Part of Cracking Codes & Cryptograms For Dummies Cheat Sheet

It doesn’t matter whether a cryptogram presents you with letters, numbers, arcane symbols, lines and dots, or weird alien squiggles — if you’re asked to replace each letter in the alphabet with another symbol, you’re dealing with a simple substitution cipher.

All substitution ciphers can be cracked by using the following tips:

  • Scan through the cipher, looking for single-letter words. They’re almost definitely A or I.

  • Count how many times each symbol appears in the puzzle. The most frequent symbol is probably E. It could also be T, A, or O, especially if the cryptogram is fairly short.

  • Pencil in your guesses over the ciphertext. Do typical word fragments start to reveal themselves? Be prepared to erase and change your guesses!

  • Look for apostrophes. They’re generally followed by S, T, D, M, LL, or RE.

  • Look for repeating letter patterns. They may be common letter groups, such as TH, SH, RE, CH, TR, ING, ION, and ENT.

  • Try to decipher two-, three-, and four-letter words.

    • Two-letter words almost always have one vowel and one consonant. The five most common two-letter words, in order of frequency, are OF, TO, IN, IS, and IT.

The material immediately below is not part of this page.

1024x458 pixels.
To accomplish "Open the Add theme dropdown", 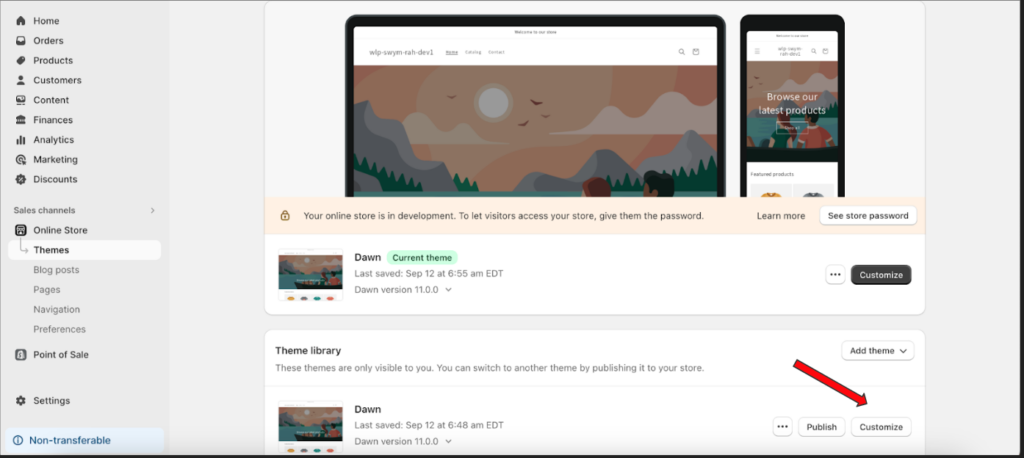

    • The most common three-letter words, in order of frequency, are THE, AND, FOR, WAS, and HIS.

    • The most common four-letter word is THAT. An encrypted word with the pattern 1 – – 1 is likely to be THAT. However, the pattern 1 – – 1 also represents 30 other words, so keep this in mind!

  • Scan for double letters. They’re most likely to be LL, followed in frequency by EE, SS, OO, and TT (and on to less commonly seen doubles).